SOURCE DATA ▸

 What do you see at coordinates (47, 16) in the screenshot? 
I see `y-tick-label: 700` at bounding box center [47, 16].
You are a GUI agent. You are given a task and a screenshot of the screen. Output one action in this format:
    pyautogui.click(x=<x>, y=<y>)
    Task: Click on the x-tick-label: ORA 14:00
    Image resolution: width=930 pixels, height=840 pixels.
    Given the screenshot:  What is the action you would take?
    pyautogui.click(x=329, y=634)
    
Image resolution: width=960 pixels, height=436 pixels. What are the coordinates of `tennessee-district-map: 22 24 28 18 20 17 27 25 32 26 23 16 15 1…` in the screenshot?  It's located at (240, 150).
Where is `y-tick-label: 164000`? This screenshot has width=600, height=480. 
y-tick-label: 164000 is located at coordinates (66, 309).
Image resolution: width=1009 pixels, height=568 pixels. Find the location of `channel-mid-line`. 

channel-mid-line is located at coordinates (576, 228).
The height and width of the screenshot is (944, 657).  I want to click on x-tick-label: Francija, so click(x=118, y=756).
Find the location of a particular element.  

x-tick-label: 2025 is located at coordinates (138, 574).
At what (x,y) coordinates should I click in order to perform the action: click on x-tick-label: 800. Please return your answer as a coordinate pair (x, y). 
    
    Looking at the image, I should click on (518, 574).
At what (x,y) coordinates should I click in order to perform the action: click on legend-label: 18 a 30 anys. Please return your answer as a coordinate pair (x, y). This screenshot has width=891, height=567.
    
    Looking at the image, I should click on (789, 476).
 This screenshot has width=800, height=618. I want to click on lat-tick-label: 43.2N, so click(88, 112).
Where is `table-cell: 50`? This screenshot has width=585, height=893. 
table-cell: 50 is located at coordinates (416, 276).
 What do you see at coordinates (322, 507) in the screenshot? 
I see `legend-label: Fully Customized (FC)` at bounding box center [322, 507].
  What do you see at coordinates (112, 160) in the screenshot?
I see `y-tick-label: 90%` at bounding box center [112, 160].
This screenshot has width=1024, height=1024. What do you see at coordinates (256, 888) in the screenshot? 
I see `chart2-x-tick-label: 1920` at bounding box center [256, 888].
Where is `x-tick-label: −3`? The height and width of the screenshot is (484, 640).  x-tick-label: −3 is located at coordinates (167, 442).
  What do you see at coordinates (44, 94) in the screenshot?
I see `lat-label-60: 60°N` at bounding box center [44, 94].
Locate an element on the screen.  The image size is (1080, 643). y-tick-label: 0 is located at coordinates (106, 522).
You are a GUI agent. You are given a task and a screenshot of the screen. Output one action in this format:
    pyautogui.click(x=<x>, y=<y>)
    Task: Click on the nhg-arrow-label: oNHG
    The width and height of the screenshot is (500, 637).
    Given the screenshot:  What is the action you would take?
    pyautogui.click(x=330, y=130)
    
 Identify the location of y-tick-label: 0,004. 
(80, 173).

DIRECTIONS ▸ Copy out, without changing a character, the entries starting with the line that contains "The height and width of the screenshot is (944, 657)." and going on through the line that contains "table-cell: 50 is", both of those lines included.

RESPONSE AREA ▸
The height and width of the screenshot is (944, 657).  I want to click on x-tick-label: Francija, so click(x=118, y=756).
Find the location of a particular element.  

x-tick-label: 2025 is located at coordinates (138, 574).
At what (x,y) coordinates should I click in order to perform the action: click on x-tick-label: 800. Please return your answer as a coordinate pair (x, y). 
    
    Looking at the image, I should click on (518, 574).
At what (x,y) coordinates should I click in order to perform the action: click on legend-label: 18 a 30 anys. Please return your answer as a coordinate pair (x, y). This screenshot has width=891, height=567.
    
    Looking at the image, I should click on (789, 476).
 This screenshot has width=800, height=618. I want to click on lat-tick-label: 43.2N, so click(88, 112).
Where is `table-cell: 50`? This screenshot has width=585, height=893. 
table-cell: 50 is located at coordinates (416, 276).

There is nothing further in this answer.